We first featured XFELs as a Method to Watch in 2011, when this newly established technology promised novel ways of studying macromolecular structure and dynamics. In 2015, we highlighted XFELs' ability to solve high-resolution macromolecular structures from a series of diffraction snapshots of tiny crystals. In 2016, we highlighted the unique abilities of XFELs for capturing very rapid protein structural dynamics.

There are still 'big' reasons why we remain excited about this technology. In 2017, experiments began at the European XFEL in Germany and the Pohang Accelerator Laboratory XFEL (PAL-XFEL) in South Korea. The SwissFEL, located in Switzerland, will begin operating next year. These facilities join the Linac Coherent Light Source (LCLS) in the USA and the SPring-8 Angstrom Compact Free-Electron Laser (SACLA) facility in Japan, which are already in operation.

These new XFELs broaden what has been very limited community access to the technology, allowing more researchers to take advantage of XFELs' unique capabilities. The European XFEL in particular has been long anticipated by many in the structural biology community—not only is it the largest facility, but also it is based on new superconducting accelerator technology that enables it to generate 27,000 X-ray flashes per second—more than 200 times the repetition rate of any other XFEL.

Powerful and ultrafast XFELs enable new approaches to macromolecular structure determination. Credit: Kim Caesar/Springer Nature

The unprecedented speed and brightness offered by XFELs are crucial for certain types of experiments. XFEL pulses are so short that data can be collected before radiation damage has time to set in; this is particularly important, for example, for resolving highly radiation-sensitive active site structures of metalloproteins. Speed and resolution are also essential for capturing rapid, minute structural changes in enzymes, for example, that are impossible to detect by other methods. Another exciting application is the potential to resolve structures of single biological particles at room temperature, without crystallization, allowing them to be investigated in very close-to-physiological states.

The incredible features of the European XFEL should allow researchers to push the realm of discovery in structural biology even further. However, clever scientists need to find new ways to harness this power.
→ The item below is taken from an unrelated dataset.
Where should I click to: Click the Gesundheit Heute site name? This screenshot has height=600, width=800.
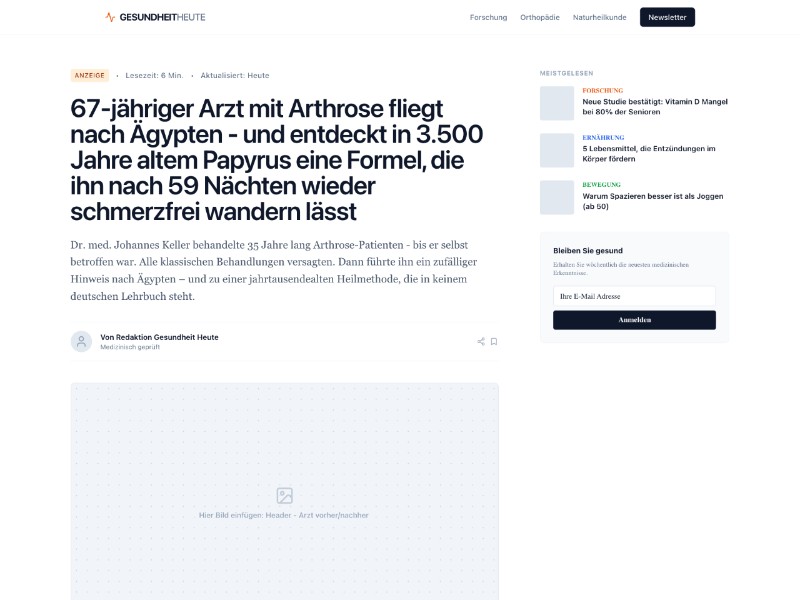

The current experimental configurations used at LCLS and SACLA do not allow researchers to take advantage of the high repetition rate of the European XFEL; new approaches for sample delivery, data collection, and data analysis will be needed, especially for realizing single-particle structure analysis at high resolution.

We look forward to seeing what researchers in this field will dream up in their quest to discover new biology.